Ora Tarrio è sotto processo a Washington con quattro compagni: Joseph Biggs, anche lui della Florida, Zachary Rehl, della Pennsylvania, Dominic Pezzola, ex marine newyorkese, ed Ethan Nordean dell’Oregon. Il capo d’accusa più grave, con il rischio di vent’anni di carcere, è cospirazione sediziosa – per cui è stato già condannato Stewart Rhodes, il capo di un’altra milizia, gli Oath Keepers. I Proud Boys si dichiarano non colpevoli e negato di essere suprematisti bianchi (Tarrio, afro-cubano, ha sostenuto che fossero «compagni di bevute» e «suprematisti occidentali»).
Secondo il procuratore Jason McCullough la svolta per i Proud Boys sarebbe scattata proprio dopo quella frase di Trump: «Stand back and stand by». La procura ha usato gli stessi messaggi che gli imputati hanno scambiato via sms e sul social Parler (Twitter li aveva espulsi) per dimostrare che avrebbero non solo pianificato l’assalto, ma aizzato i «normies» (la gente normale) per impedire la certificazione del voto – e dunque che Joe Biden diventasse presidente. «Iniziamo questo nuovo anno con una parola in mente... rivolta», scrisse Tarrio il 1° gennaio. Pezzola, l’ex marine, il primo a entrare nel Campidoglio dopo aver abbattuto una vetrata con uno scudo sottratto ad un agente, esultò, come pure fecero Nordean e Rehl, con commenti come: «Abbiamo travolto il fottuto Campidoglio del Paese più potente del fottuto mondo». «Non ve ne andate», avrebbe scritto Tarrio, che non era presente: era stato arrestato qualche giorno prima per aver bruciato una bandiera di Black Lives Matter strappata da una chiesa.
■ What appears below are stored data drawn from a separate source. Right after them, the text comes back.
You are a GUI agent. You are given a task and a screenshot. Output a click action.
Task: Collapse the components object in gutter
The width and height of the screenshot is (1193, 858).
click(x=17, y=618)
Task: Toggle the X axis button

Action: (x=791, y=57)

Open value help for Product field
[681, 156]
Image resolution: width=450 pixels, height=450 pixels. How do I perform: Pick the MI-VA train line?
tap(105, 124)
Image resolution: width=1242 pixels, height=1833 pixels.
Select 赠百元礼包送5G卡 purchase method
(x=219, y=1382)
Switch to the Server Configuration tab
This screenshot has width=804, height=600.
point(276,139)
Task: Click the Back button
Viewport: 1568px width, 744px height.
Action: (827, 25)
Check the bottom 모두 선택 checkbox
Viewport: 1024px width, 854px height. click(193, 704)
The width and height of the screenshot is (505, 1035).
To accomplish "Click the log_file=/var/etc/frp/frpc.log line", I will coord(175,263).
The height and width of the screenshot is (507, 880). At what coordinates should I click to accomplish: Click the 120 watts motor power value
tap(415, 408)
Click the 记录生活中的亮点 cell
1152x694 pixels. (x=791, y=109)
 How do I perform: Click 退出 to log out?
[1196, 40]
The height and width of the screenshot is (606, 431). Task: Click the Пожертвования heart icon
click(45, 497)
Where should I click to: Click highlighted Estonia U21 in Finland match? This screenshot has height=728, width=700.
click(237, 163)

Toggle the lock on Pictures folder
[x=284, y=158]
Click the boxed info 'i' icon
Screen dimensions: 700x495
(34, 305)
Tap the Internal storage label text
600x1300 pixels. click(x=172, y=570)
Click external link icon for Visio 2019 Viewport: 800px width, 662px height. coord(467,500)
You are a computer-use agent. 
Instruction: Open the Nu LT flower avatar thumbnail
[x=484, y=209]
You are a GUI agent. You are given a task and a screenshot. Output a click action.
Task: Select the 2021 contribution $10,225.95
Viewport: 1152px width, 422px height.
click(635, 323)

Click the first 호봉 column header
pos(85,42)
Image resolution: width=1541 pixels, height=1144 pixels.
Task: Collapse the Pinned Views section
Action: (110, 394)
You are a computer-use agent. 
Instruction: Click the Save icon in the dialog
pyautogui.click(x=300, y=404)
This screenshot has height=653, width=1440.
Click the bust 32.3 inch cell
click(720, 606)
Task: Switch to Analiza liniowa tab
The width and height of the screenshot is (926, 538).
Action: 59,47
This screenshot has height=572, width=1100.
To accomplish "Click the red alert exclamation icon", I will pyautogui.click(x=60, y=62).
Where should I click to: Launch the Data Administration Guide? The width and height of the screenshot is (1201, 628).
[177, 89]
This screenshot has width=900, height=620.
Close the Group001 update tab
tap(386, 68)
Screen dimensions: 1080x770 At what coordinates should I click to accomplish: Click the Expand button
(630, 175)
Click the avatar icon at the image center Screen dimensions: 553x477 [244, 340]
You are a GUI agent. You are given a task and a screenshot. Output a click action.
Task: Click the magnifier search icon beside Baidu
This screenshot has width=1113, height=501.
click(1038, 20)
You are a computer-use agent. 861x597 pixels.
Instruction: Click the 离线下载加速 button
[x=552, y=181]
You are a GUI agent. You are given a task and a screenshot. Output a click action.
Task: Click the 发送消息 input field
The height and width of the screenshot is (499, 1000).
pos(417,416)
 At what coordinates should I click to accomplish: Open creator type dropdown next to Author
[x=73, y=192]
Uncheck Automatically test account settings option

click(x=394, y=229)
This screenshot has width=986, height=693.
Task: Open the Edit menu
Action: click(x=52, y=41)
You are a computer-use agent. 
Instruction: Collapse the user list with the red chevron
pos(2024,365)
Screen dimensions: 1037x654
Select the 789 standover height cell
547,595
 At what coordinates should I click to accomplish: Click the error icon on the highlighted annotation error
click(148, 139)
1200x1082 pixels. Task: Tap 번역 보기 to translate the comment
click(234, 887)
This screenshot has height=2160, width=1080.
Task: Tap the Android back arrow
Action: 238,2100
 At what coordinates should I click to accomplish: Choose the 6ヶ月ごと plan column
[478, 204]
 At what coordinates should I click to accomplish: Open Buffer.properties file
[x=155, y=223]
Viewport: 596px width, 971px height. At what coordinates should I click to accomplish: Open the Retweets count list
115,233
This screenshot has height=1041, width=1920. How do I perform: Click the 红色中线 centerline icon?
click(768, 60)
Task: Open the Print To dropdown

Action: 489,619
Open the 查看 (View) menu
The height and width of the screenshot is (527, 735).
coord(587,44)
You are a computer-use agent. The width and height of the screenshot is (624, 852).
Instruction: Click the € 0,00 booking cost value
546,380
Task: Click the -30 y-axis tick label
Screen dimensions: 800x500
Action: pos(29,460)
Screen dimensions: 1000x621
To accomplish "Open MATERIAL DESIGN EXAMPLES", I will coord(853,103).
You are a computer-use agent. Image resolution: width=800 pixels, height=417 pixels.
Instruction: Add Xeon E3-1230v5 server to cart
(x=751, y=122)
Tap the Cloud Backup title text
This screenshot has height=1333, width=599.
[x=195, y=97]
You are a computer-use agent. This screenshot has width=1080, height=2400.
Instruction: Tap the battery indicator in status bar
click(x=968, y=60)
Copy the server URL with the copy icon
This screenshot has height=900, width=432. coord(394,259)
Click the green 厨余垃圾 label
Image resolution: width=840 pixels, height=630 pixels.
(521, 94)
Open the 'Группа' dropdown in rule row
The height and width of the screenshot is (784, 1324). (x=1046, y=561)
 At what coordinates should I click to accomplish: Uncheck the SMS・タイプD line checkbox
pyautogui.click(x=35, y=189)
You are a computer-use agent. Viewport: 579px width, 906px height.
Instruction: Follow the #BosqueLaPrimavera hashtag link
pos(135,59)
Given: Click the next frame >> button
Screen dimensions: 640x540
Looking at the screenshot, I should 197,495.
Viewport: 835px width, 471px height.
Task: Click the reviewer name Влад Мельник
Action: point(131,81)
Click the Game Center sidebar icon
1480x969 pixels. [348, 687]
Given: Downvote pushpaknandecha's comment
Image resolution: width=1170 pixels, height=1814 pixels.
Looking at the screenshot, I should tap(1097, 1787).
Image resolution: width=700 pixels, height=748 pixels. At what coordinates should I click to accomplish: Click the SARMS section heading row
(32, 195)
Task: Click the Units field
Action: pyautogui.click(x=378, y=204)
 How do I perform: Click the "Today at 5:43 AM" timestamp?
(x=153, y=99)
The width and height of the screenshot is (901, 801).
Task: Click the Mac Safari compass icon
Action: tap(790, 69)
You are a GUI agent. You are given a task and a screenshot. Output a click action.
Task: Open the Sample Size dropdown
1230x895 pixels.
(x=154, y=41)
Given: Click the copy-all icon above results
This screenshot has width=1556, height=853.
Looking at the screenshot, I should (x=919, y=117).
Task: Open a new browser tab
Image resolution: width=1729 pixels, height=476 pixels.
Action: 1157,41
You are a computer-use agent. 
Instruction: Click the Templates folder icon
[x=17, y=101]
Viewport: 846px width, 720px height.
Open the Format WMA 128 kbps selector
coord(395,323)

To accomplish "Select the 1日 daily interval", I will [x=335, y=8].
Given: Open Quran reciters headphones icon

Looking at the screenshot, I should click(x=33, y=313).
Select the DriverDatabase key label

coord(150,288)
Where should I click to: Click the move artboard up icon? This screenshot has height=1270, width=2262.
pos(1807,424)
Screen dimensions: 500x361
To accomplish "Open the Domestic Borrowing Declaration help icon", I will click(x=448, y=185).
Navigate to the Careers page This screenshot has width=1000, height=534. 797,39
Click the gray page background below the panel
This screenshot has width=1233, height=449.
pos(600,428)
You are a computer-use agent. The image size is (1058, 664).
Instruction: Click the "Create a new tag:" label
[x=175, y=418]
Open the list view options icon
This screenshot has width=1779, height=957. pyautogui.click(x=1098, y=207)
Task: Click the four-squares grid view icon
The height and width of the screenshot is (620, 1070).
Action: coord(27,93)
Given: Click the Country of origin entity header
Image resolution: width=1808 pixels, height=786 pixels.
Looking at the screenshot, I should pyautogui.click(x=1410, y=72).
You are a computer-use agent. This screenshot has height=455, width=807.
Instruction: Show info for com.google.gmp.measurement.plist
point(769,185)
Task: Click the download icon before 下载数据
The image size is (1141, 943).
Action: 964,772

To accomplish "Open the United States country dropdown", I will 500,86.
La difesa sostiene invece che gli imputati sono stati travolti dalla «mob mentality», la frenesia della folla, e sono capri espiatori di un sistema che è restio ad accusare il vero colpevole: Trump.
In un processo separato, a Manhattan, la Trump Organization è stata condannata ieri a pagare una multa da 1,6 milioni di dollari dopo che la compagnia dell’ex presidente e due suoi dirigenti sono stati riconosciuti in dicembre colpevoli di frode fiscale. Ma anche sul 6 gennaio una Commissione della Camera a guida democratica ha consigliato l’incriminazione del tycoon. «Trump ha detto loro che l’elezione era stata rubata», dice il legale di Tarrio. Quattro imputati condannano l’attacco al Congresso, con l’eccezione del legale di Pezzola, che ne sminuisce la gravità: «Ha solo rallentato di sei ore i lavori».